Reputation: 151
I have two files, and I am trying to append the strings from the last column of the second file to an array within an array containing information in the first file. I want these strings to append only if the numbers in the second column of the second file fall between the numbers of the first and second columns of the first file.
Here are my files:
reads.bed:
chromA 10 69 read1
chromA 10 35 read2
chromA 10 55 read3
chromA 15 69 read4
chromA 80 119 read5
chromA 80 111 read6
chromA 90 119 read7
chromA 101 119 read8
feats.bed:
chromA 10 19 feat1
chromA 30 39 feat2
chromA 50 69 feat3
chromA 80 89 feat4
chromA 100 119 feat5
Here is my code:
feat_bed=open("feats.bed","r")
read_bed=open("reads.bed","r")
read_coords=[]
for line in read_bed.readlines():
line=line.strip()
line=line.split("\t")
read_coords.append([int(line[1]),int(line[2]),str(line[3]),[]])
for read in read_coords:
for feat in feat_bed.readlines():
feat=feat.strip()
feat=feat.split("\t")
if int(read[1]) > int(feat[1]) >= int(read[0]):
read[3].append(str(feat[3]))
print read
My expected output would be:
[10, 69, 'read1', ['feat1', 'feat2', 'feat3']]
[10, 35, 'read2', ['feat1', 'feat2']]
[10, 55, 'read3', ['feat1', 'feat2', 'feat3']]

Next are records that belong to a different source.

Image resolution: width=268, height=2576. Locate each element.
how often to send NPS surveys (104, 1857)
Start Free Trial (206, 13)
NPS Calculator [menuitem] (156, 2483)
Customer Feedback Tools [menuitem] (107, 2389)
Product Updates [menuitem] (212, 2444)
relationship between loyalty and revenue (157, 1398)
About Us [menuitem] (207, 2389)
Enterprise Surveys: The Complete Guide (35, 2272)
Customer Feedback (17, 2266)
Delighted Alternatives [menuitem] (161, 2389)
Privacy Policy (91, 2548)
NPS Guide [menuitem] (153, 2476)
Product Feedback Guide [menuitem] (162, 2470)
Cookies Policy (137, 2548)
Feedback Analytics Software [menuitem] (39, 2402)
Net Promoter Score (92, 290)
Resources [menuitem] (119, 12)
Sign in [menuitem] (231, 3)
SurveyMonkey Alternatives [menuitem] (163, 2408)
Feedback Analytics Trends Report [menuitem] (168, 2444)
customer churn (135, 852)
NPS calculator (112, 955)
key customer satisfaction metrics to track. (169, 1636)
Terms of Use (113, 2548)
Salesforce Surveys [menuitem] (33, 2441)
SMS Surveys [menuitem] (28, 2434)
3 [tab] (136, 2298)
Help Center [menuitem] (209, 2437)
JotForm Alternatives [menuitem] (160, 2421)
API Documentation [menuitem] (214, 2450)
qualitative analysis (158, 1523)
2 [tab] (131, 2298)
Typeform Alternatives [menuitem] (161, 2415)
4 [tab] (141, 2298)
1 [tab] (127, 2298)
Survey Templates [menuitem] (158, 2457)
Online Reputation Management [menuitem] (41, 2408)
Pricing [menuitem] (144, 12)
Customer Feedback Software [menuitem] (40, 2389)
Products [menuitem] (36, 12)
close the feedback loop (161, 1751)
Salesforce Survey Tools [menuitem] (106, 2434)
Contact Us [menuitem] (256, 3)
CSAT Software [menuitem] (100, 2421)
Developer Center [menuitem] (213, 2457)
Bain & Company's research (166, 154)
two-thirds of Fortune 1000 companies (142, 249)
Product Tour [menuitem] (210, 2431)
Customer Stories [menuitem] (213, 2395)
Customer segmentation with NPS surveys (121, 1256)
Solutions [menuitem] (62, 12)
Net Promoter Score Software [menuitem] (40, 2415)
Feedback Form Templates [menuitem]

[15, 69, 'read4', ['feat2', 'feat3']]
[80, 119, 'read5', ['feat4', 'feat5']]
[80, 111, 'read6', ['feat4', 'feat5']]
[90, 119, 'read7', ['feat5']]
[101, 119, 'read8', []]
Instead, my inner for loop seems to iterate only the first time, and then it stops, so my actual output is:
[10, 69, 'read1', ['feat1', 'feat2', 'feat3']]
[10, 35, 'read2', []]
[10, 55, 'read3', []]
[15, 69, 'read4', []]
[80, 119, 'read5', []]
[80, 111, 'read6', []]
[90, 119, 'read7', []]
[101, 119, 'read8', []]
I don't understand why my inner loop stops iterating after the first iteration of my outer loop. If someone could point out what I'm doing wrong that would be super helpful. Thanks.
Upvotes: 1
Views: 74
Reputation: 19414
This happens because readlines()
reads all lines from the current position in the file. So after the first call to readlines
, the file pointer is at the end of the file and all subsequent calls to readlines()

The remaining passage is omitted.